>Gambler Klaus knows when to fold ’em

>Inwardly, I never quite thought it would do it, but stony faced and behind closed doors he did. Václav Klaus signed the Lisbon Treaty and so the whole ratification shermoz is over – at least fo rnow and until they realise that the whole hybrid federal-confederal confection that this the EU political system needs some further reform and we do the whole thing again.

If VK can draw any crumbs of comfort, it is that his profile on the European stage is higher and his reputation amongst all but the hardest of hardline eurosceptics enhanced by his last-man-standing act of the last few months. He may even pick up a few Brownie points among the Czech public for squeezing concessions, albeit of a meaningless and symbolic kind, out of the EU. Who, after all , could disagree that the Beneš Decrees need defending for all time?

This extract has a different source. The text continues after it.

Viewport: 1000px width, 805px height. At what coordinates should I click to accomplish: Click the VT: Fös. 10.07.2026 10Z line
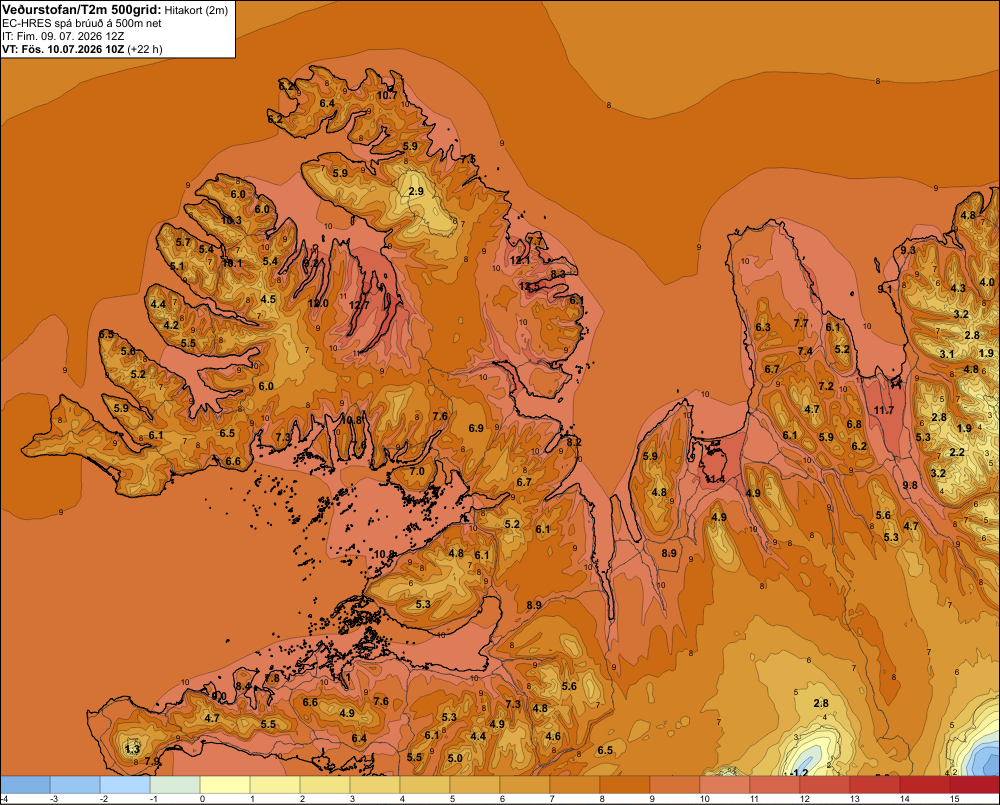pyautogui.click(x=82, y=49)
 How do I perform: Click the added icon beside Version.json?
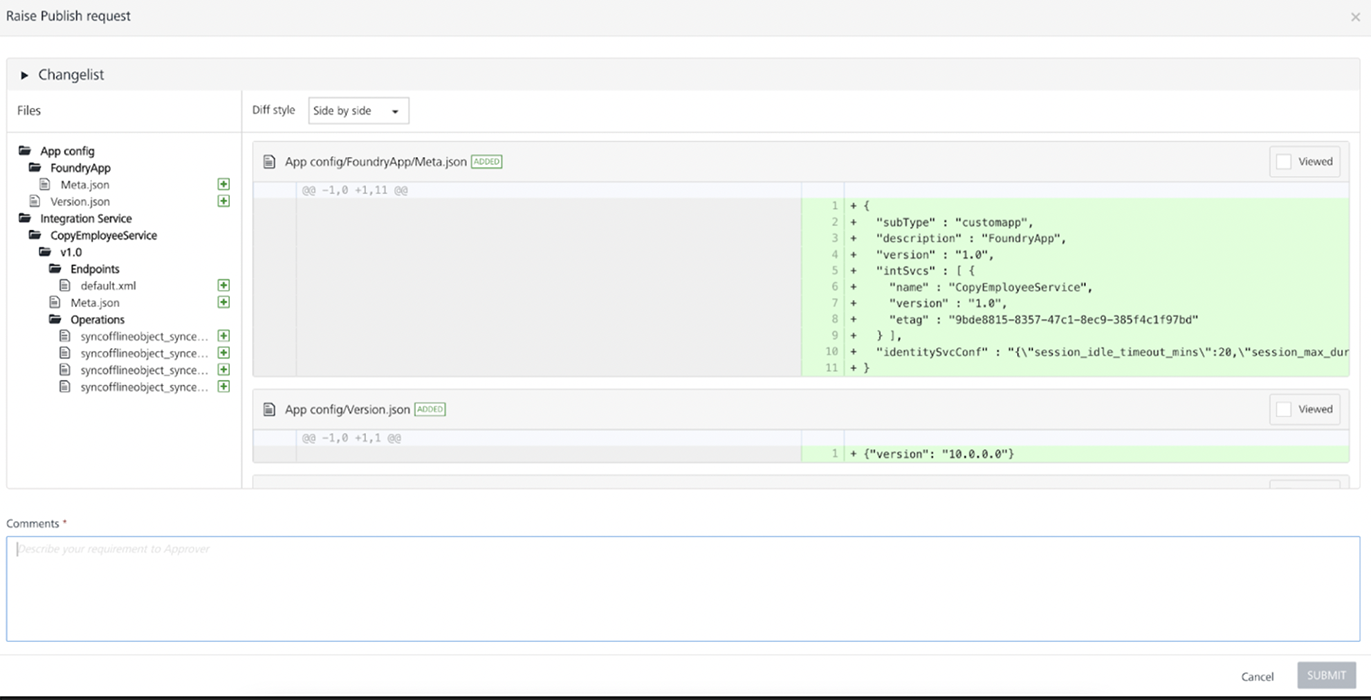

Not many Czech politicians and not very publicly.

A second crumb that may cause the Czech President a wry smile is that his decisions dumps British Tory leader David Cameroon, whose touchy-feeling, bluey-greem modern conservatism he is known to abhore, acute political difficulties as he will be under acute pressure tfrom his party’s eurosceptics o deliver on his ‘cast iron’ guarantee of a British referendum on Lisbon. Cameron’s only personal opt-out clause from keeping his promise – that he wouldn’t do it if the Treaty had already been ratified and was in force when he entered office may cut little ice there.

Why did Klaus acquiesce in the end? The answer it seems is that once the rest of the EU gave him whatever historical guarantees he could name concerning the Beneš Decress gidt wrapped and on a plate, he had a weak hand made up of increasingly fancifully challenges to the Treaty in Czech Constitutional Court. When it contemptuously rejected the last as irrelevant question mongering, he had no more cards to play and like The Gambler in the Kenny Rogers song, he knows when to fold ’em. The Czech President’s democratic mandate was simply to weak to make bloodyminded defiance in the name of the Czech nation a real option and there was always the risk the main parties might just find the wherewithall to defenestate him through some constitutional amendment.